● THE TASK: Write out an exact copy of the line with "You are a computer-use" and of each line after it, through the end of the records below.

==== INFORMATION SUPPLIED

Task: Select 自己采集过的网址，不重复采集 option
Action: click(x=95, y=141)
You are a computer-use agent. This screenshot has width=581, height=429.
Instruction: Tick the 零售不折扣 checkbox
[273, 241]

========

● YOUR RESPONSE:
You are a computer-use agent. This screenshot has width=581, height=429.
Instruction: Tick the 零售不折扣 checkbox
[273, 241]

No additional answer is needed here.